- **WHAT YOU NEED TO DO**:
Return all entries precisely as they stand, without the images.

*** Opening PROVIDED ENTRIES ***

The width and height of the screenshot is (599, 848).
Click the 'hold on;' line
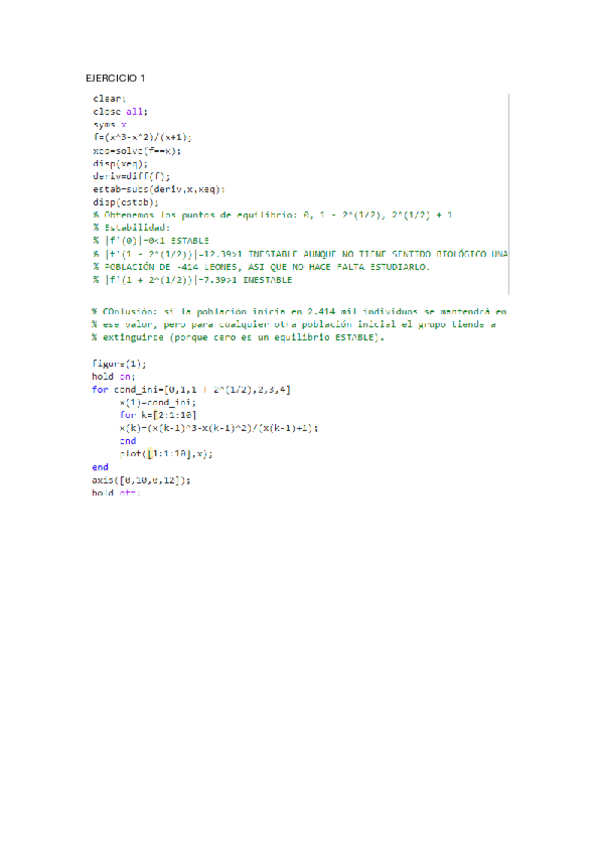click(114, 376)
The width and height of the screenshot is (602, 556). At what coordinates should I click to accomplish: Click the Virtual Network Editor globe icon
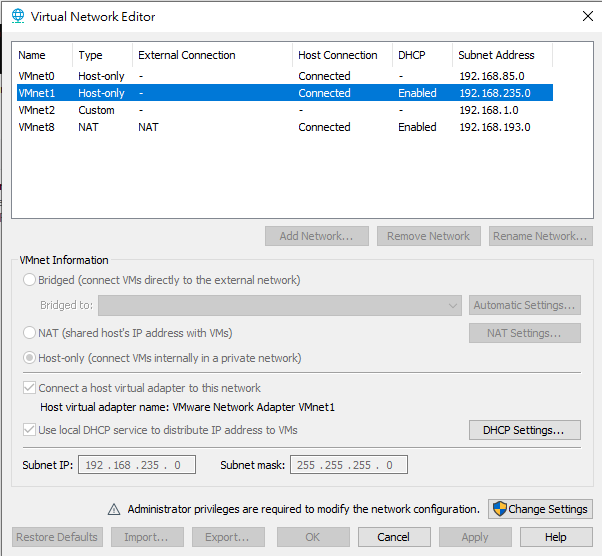[x=17, y=17]
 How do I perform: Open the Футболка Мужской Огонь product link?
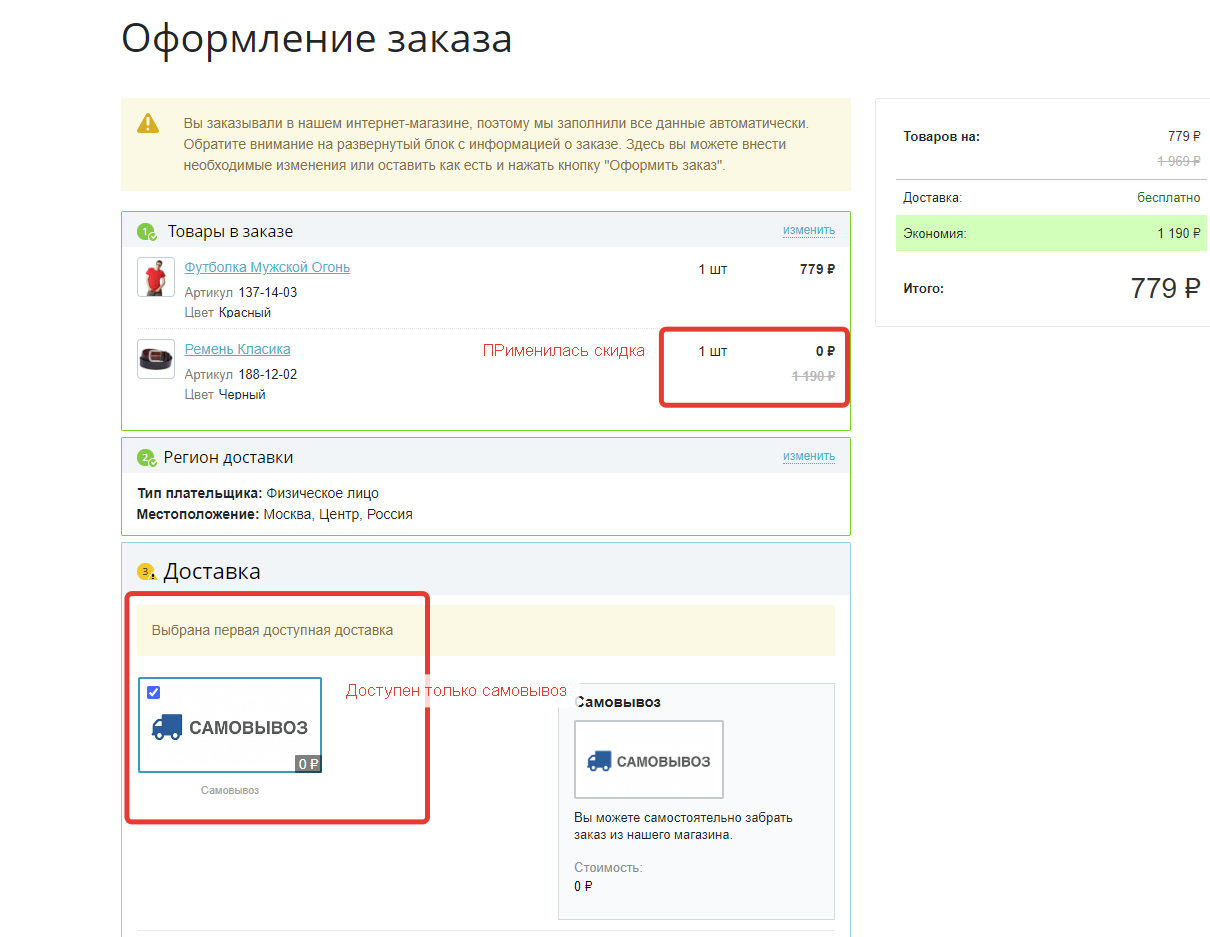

*** Closing PROVIDED ENTRIES ***

- **PROBLEM SOLUTION**:
The width and height of the screenshot is (599, 848).
Click the 'hold on;' line
click(114, 376)
The width and height of the screenshot is (602, 556). At what coordinates should I click to accomplish: Click the Virtual Network Editor globe icon
[x=17, y=17]
 How do I perform: Open the Футболка Мужской Огонь product link?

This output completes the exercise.